The apparent length of a period of time is proportional to the total time you’ve been alive. If you were to map it on with a line, you’d see your life compress toward the end, creating a logarithmic type of function.
There are some benefits to this. For one, you don’t need to wait as long for things to happen. We teach kids patience at school and at home, but maybe it’s not patience that’s needed… instead, maybe it’s just time and plotting ourselves farther along the x-axis of the logarithmic function. My wife and I will sometimes plan events a year in advance, and while it seems it’s far away, it always approaches (and then is over) fairly quickly. I notice this with fun parties too.

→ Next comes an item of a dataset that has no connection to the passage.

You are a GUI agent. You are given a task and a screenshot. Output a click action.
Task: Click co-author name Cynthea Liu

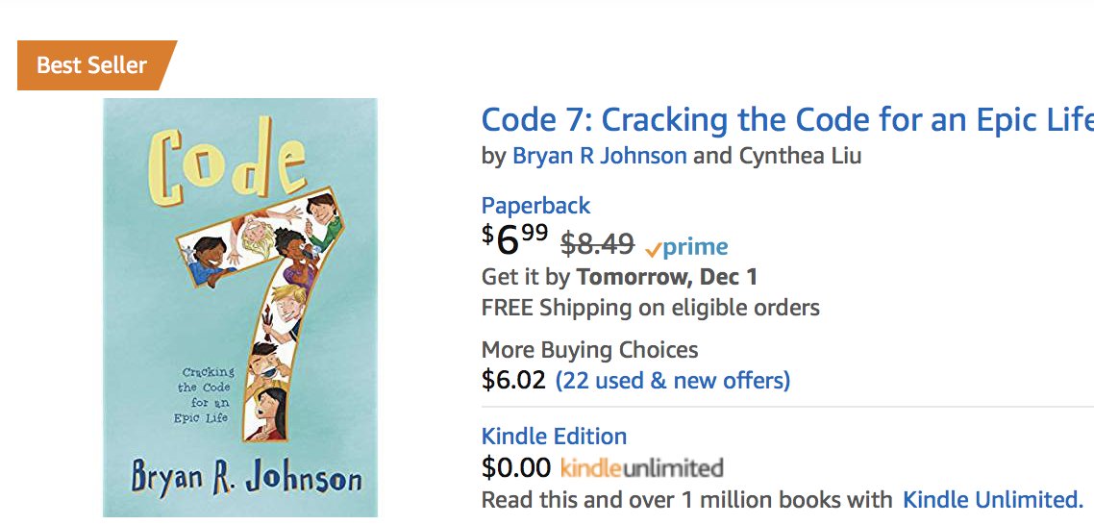click(800, 156)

I show up and in seemingly just a few seconds the party is over and everyone is going home.
Compare that to those nights in college that seemed to just go on forever and ended with Chinese takeout in a dorm lounge.
The downsides are somewhat obvious – life will feel a lot shorter than the years it takes to live would have you believe. Time just seems to slip by because every day becomes a lot more uniform, especially if you work at a desk or have the exact same routine every day. For those with kids, a huge downside is that your perception of watching your child grow is far shorter than their perception of how long it takes to grow.
But David Eagleman, a professor at Baylor College, says that there’s a way to combat this. Not a way to live longer, but a way to expand the perceived length of time. And that is to seek novelty.
This draws upon the fact that as children, everything is new and novel. Our perceptions of a year change but things also become more familiar. So if you seek out new and novel experiences as often as you can, the length of perceived time it takes for a year to occur should slow significantly.
When I think about parenting, I realize that part of being able to enjoy the ride has to do with seeking novelty. They say it goes by so fast, and they’re correct. But the choices we make during the ride about what activities to do every day and how far we stray from normalcy should have an effect on our enjoyment and fulfillment. And that’s worth pursuing.